MODEL = "gpt-4o-mini"
load_dotenv()
os.environ['OPENAI_API_KEY'] = os.getenv('OPENAI_API_KEY', 'your-key-if-not-using-env')
openai = OpenAI()
db_name = "vector_db_new2"

In [17]:
loader = CSVLoader(file_path='vm_data.csv')
docs = loader.load_and_split()

In [18]:


# Put the chunks of data into a Vector Store that associates a Vector Embedding with each chunk
# Chroma is a popular open source Vector Database based on SQLLite

embeddings = OpenAIEmbeddings()

# If you would rather use the free Vector Embeddings from HuggingFace sentence-transformers
# Then replace embeddings = OpenAIEmbeddings()
# with:
# from langchain.embeddings import HuggingFaceEmbeddings
# embeddings = HuggingFaceEmbeddings(model_name="sentence-transformers/all-MiniLM-L6-v2")

# Delete if already exists

if os.path.exists(db_name):
    Chroma(persist_directory=db_name, embedding_function=embeddings).delete_collection()

# Create vectorstore

vectorstore = Chroma.from_documents(documents=docs, embedding=embeddings, persist_directory=db_name)
print(f"Vectorstore created with {vectorstore._collection.count()} documents")

Vectorstore created with 100 documents


In [19]:
# create a new Chat with OpenAI
llm = ChatOpenAI(temperature=0.7, model_name=MODEL)

In [20]:
retriever = vectorstore.as_retriever()

In [21]:
from langchain_core.prompts import ChatPromptTemplate
from langchain.chains import create_retrieval_chain
from langchain.chains.combine_documents import create_stuff_documents_chain

In [22]:
system_prompt=(""" You are helpful assistant expert in AppBrewery's VMdata below is metadata for the VMs
    1. VM -> Name of the virtual machine.
    2. State -> Indicates whether the VM is ON or OFF.
    3. Status -> Describes the VM's condition (Normal or Special).
    4. Host -> The physical server hosting the VM.
    5. Cluster -> The group of hosts managing the VM.
    6. Provisioned_Space -> Total storage allocated to the VM.
    7. Used_Space -> Storage currently used by the VM.
    8. HostCPU -> CPU allocation on the host machine.
    9. HostMem -> Memory allocated to the VM.
    10. KN_SNC_DT -> Known since date of the VM record.
    11. Decom_date -> Planned decommissioning date of the VM.
    {context}""")
    
    
prompt = ChatPromptTemplate.from_messages([
    ("system", system_prompt),
    ("human", "{input}"),
    ])


In [23]:
question_answer_chain = create_stuff_documents_chain(llm, prompt)
rag_chain = create_retrieval_chain(retriever, question_answer_chain)

In [30]:
answer= rag_chain.invoke({"input": "What is KN_SNC_DT ?"})
answer['answer']

'KN_SNC_DT stands for "Known Since Date." It indicates the date on which the virtual machine record was first created or known in the system. This date is often used for tracking purposes and can provide insights into how long the VM has been in service or under management. The format is typically in YYYYMMDD.'

In [31]:
answer= rag_chain.invoke({"input": "What is EAPSIPVXT9753 ?"})
answer['answer']

'EAPSIPVXT9753 is the name of a cluster, which is a group of physical servers that manage and host virtual machines (VMs). Clusters are used to provide resource pooling, load balancing, and redundancy for VMs, ensuring efficient management and high availability of services.
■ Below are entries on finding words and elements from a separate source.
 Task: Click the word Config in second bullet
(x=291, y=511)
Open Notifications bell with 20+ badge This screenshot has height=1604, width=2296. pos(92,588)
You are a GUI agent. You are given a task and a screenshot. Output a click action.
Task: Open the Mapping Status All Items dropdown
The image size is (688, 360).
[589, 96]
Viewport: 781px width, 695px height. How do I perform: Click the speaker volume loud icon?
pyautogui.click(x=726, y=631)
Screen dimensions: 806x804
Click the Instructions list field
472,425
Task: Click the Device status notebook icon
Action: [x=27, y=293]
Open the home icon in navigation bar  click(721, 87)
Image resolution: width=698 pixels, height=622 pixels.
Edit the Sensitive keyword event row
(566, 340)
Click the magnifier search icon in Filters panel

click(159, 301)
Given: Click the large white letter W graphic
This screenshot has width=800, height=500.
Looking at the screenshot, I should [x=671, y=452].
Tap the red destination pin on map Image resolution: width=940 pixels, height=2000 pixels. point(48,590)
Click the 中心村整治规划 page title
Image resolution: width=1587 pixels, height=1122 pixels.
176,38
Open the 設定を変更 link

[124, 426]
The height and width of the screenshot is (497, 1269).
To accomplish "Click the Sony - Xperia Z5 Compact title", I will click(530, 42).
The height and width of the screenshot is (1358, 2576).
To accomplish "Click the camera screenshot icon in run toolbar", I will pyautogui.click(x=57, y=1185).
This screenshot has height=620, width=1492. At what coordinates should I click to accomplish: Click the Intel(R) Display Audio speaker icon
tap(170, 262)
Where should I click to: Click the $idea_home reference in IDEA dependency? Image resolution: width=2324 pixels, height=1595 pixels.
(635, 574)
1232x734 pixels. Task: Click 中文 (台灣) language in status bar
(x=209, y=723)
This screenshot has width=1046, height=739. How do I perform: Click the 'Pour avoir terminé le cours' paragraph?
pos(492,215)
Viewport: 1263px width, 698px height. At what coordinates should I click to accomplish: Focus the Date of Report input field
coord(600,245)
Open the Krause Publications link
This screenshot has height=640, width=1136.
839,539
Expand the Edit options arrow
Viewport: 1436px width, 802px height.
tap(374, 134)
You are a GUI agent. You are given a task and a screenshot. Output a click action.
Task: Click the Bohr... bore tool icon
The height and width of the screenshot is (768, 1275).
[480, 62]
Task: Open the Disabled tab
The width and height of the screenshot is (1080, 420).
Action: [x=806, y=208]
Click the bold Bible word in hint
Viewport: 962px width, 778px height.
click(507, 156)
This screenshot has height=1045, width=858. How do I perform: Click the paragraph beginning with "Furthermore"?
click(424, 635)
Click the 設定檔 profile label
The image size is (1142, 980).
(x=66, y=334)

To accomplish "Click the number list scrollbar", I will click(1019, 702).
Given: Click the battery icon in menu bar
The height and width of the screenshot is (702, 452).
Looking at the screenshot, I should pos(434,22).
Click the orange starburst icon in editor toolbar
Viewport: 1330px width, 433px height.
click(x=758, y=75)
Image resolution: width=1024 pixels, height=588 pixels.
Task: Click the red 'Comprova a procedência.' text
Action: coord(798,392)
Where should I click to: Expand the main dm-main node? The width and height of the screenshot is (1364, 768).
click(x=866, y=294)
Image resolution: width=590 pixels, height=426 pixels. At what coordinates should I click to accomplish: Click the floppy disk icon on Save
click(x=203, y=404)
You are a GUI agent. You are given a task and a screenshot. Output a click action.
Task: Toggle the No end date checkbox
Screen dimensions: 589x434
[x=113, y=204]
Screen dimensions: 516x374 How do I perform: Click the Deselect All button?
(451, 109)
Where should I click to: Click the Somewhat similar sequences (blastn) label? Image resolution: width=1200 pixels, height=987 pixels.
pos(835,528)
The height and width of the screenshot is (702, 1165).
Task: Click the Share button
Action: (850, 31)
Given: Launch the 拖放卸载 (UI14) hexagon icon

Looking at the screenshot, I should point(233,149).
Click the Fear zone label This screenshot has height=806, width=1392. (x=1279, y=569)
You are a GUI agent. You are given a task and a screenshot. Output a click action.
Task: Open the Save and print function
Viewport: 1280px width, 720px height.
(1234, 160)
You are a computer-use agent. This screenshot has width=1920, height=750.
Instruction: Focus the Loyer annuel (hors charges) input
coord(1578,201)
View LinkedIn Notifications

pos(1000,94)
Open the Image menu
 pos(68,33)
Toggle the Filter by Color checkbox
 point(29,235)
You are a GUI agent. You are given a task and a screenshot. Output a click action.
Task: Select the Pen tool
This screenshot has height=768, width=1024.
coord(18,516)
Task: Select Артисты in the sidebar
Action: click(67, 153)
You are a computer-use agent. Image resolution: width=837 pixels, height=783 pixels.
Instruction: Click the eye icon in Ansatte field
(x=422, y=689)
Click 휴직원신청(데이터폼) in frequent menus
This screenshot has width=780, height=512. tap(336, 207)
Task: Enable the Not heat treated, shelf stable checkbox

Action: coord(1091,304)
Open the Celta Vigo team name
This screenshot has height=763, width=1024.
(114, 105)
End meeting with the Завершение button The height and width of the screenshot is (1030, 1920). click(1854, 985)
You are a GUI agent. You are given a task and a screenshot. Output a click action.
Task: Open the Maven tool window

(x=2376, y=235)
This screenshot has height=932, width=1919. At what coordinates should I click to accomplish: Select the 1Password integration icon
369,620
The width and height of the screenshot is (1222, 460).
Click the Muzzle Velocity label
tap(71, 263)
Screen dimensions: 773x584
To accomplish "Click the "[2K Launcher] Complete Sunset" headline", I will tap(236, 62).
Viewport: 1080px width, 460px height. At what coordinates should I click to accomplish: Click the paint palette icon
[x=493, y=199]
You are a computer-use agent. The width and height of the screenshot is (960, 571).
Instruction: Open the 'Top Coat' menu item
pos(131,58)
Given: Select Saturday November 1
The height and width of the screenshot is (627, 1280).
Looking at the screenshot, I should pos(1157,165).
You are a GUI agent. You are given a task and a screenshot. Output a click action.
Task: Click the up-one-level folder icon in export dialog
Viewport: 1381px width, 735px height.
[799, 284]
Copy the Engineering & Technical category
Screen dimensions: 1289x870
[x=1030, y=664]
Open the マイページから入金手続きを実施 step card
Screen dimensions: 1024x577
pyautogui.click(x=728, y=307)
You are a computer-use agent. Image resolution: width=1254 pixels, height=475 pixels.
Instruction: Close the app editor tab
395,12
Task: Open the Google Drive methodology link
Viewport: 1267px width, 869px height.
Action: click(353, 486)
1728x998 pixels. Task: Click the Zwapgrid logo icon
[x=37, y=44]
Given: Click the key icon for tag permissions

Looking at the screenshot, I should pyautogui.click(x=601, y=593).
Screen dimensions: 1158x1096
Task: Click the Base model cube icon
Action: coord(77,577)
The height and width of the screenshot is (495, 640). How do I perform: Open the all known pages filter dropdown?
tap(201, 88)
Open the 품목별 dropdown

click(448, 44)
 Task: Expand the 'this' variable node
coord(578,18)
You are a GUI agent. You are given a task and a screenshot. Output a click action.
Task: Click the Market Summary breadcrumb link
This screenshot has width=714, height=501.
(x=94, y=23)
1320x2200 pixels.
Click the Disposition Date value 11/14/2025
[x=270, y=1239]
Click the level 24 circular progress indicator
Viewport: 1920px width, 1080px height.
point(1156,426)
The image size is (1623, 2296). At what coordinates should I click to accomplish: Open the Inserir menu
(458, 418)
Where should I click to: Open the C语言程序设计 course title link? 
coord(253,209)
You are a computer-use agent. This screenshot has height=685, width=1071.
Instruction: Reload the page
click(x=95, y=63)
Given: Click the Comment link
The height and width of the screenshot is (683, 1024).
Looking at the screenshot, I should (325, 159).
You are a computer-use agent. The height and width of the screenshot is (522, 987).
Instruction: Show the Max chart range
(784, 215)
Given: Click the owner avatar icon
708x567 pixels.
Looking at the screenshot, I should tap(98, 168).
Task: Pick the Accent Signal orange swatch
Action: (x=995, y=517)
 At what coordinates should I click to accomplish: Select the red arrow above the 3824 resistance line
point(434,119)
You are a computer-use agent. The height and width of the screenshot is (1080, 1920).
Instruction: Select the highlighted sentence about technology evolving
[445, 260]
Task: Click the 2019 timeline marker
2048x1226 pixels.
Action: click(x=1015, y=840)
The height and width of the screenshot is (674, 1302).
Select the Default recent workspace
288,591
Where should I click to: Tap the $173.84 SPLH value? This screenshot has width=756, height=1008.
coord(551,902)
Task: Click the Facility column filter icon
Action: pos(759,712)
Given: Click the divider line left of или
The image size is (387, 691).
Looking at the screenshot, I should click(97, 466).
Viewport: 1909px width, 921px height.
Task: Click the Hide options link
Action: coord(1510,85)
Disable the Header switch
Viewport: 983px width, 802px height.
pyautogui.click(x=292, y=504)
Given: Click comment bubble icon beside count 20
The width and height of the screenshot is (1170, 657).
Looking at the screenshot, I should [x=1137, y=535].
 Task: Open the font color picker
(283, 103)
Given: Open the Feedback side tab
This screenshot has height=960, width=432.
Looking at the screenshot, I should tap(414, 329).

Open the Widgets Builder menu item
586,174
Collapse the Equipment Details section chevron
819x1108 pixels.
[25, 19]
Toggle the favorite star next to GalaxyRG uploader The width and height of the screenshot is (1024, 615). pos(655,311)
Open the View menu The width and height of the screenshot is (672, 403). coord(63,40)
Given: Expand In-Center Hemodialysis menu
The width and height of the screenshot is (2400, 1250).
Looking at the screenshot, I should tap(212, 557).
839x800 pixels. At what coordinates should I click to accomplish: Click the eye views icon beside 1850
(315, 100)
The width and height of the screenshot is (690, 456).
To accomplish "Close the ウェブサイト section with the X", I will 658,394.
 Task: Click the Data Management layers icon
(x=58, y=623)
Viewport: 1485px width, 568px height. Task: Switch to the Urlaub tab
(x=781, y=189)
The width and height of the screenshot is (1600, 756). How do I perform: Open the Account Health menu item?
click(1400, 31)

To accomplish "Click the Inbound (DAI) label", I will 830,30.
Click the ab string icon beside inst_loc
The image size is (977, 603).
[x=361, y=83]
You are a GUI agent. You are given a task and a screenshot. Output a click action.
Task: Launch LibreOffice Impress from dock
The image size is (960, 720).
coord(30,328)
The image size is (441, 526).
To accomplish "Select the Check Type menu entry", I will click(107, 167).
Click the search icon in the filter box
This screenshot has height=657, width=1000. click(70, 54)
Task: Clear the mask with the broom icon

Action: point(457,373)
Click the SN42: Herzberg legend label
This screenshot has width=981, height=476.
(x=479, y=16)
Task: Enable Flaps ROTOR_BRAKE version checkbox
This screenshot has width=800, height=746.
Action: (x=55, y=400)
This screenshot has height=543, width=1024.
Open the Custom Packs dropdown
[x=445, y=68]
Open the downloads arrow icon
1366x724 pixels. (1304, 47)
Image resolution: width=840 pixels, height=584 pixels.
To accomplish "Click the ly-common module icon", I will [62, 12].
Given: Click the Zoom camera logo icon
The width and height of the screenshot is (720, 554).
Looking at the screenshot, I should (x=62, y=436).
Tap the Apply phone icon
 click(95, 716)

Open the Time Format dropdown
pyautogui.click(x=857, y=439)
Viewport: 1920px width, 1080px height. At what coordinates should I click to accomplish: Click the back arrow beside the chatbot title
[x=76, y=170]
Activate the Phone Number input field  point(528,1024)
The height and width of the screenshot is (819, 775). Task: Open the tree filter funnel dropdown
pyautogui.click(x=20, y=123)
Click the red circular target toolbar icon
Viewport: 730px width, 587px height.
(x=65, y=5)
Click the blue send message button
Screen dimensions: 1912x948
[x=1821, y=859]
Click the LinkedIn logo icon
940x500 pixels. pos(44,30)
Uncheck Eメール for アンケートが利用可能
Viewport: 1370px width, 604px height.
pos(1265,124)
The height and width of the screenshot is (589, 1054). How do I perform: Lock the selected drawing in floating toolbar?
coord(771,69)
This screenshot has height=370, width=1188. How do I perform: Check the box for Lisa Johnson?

In the provided metadata, there are two VMs that belong to this cluster: test92.fixaa.net and dev75.fixaa.net.'

In [32]:
answer= rag_chain.invoke({"input": "How many VMs are there in AppBrewery ?"})
answer['answer']

'There are a total of 4 virtual machines (VMs) in AppBrewery.'

In [24]:
def chat(question, history):
    result = rag_chain.invoke({"input": question})
    return result["answer"]

In [25]:
view = gr.ChatInterface(chat, type="messages").launch(inbrowser=True)

* Running on local URL:  http://127.0.0.1:7861

To create a public link, set `share=True` in `launch()`.